Praise House pentecostal church in Croydon

Praise House pentecostal church in Croydon. Pic: Bill Boaden (CC BY-SA 2.0)

All seven parliamentary candidates for the Croydon North constituency gathered at Praise House for an election hustings on Wednesday night. But like the overall general election campaign this year, the event was characterised by a lack of spirit and anodyne responses from the candidates.

Before the closing remarks, a heckler shouted: “The candidates are only repeating what David Cameron, Ed Miliband and Nick Clegg say. We see that every day on TV. We want to hear what they want to do for Croydon North!” He could not have said it better. The hustings was a microcosm of the apolitical and uninspired battle for seats at Westminster.
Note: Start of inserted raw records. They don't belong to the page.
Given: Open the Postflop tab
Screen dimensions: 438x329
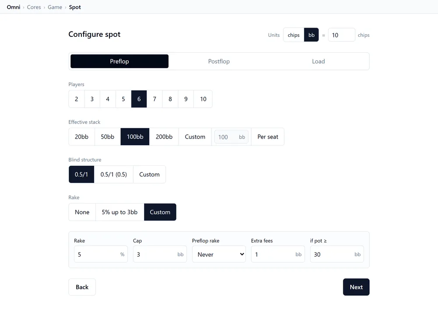Looking at the screenshot, I should point(219,61).
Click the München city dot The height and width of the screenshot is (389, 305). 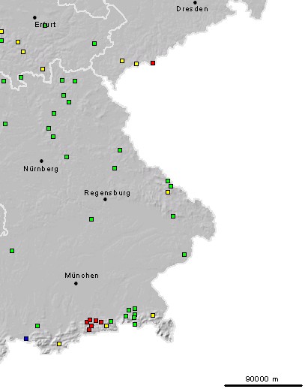pos(76,284)
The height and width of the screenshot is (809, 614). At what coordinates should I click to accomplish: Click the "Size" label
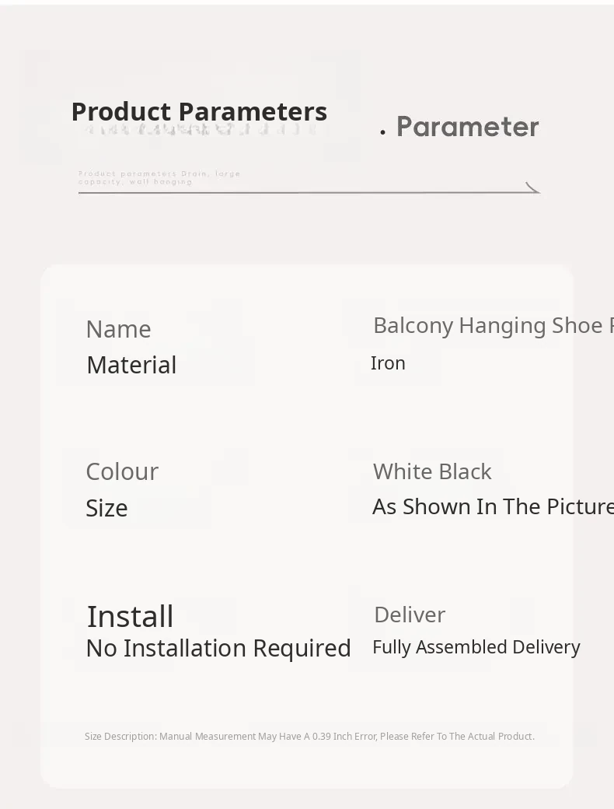[106, 508]
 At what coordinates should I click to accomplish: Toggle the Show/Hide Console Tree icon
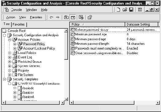pos(73,17)
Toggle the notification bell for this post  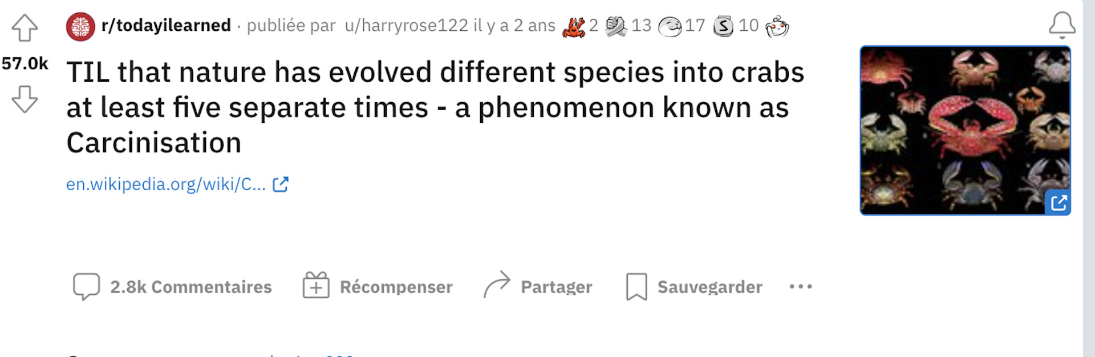(1062, 25)
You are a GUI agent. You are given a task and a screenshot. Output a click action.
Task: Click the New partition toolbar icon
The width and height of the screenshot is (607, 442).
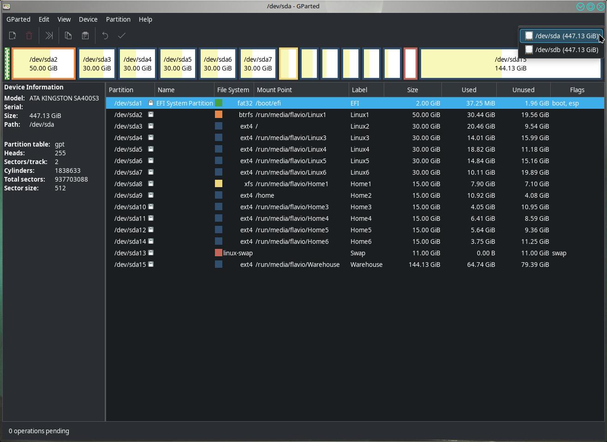(12, 35)
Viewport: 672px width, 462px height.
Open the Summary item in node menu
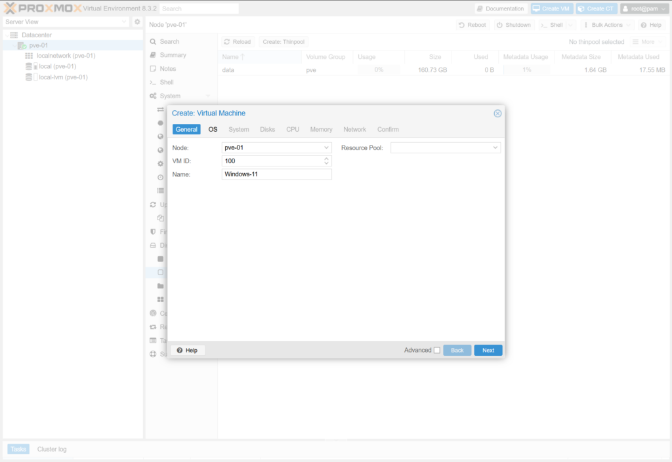pyautogui.click(x=173, y=55)
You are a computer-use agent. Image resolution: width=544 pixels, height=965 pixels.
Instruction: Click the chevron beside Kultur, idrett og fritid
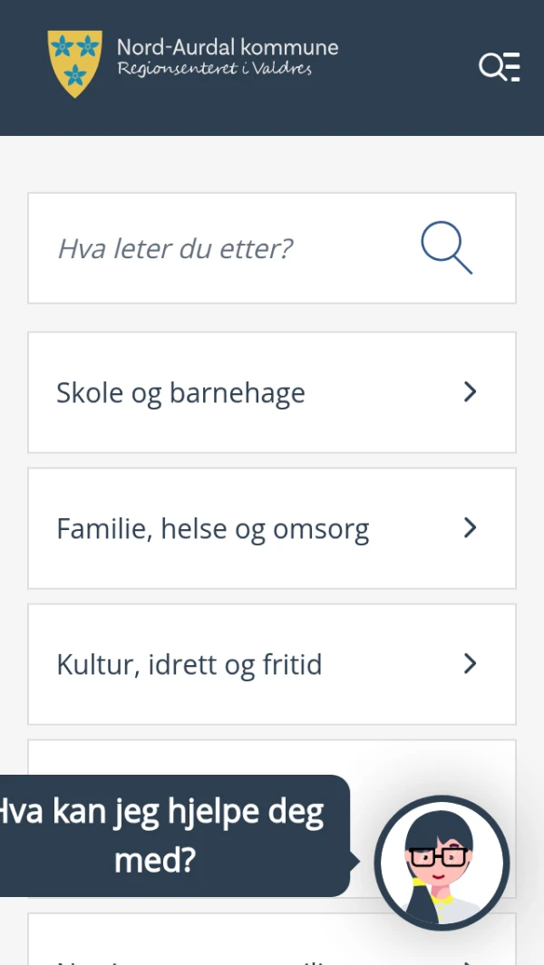coord(470,663)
While Ben Stevenson of the Communist Party and pithy former boxer Winston McKenzie of UKIP at least stood out by virtue of their qualities as entertainers, the rest of the panel appeared pallid. The former dropped the punchline of the night with a dig at Conservative candidate Vidhi Mohan: “The Conservatives have been going after tax evaders? I thought they had been funded by them.”

The Tory candidate had a hard time with the crowd. Labour hammered the Conservatives in the last two general elections in Croydon North, the predominantly working class and culturally-diverse population of which does not approve of government cuts. The audience accused Mohan’s party of not doing enough for the vulnerable by avoiding issues such as housing prices and poverty.

“There are currently 41,000 houses being built in London that will be sold for over £1 million. We need to build up to 500,000 social homes to release the pressure on housing,” said Shasha Khan of the Green Party.

Labour candidate and incumbent MP Steve Reed explained that Tory plans to privatise social housing must be stopped in order to bring rents down.

The issue of treatment for people suffering from autism was also discussed. Liberal Democrat candidate Joanna Corbin, who used to work in the charitable sector, promised to put more money into autism treatment and education, and said that projects like Remploy should get more funding.

There was at least one clear statement towards the end of the hustings. Responding to the question of whether indefinite detention without charge will be ended, Steve Reed, who is likely to be re-elected, clarified: “Yes, Labour will do that.”

Meanwhile, there was a little verbal sparring between McKenzie and Glen Hart, standing for TUSC. After Hart said he could not believe “a UKIP candidate [is] talking about asylum. I do not know what is wrong with me, maybe it is my sense of humour”, McKenzie found himself on the ropes, telling Hart to “stop pickin’ on me, man!”

The Q&A session ended with a resident asking about the planned incinerator to be built in Croydon. Shasha Khan, who was the only candidate to address the issue, said that his campaign against the building of the incinerator may have been rebuffed in court but will continue on the streets. Of course, he might need an MP’s salary for that.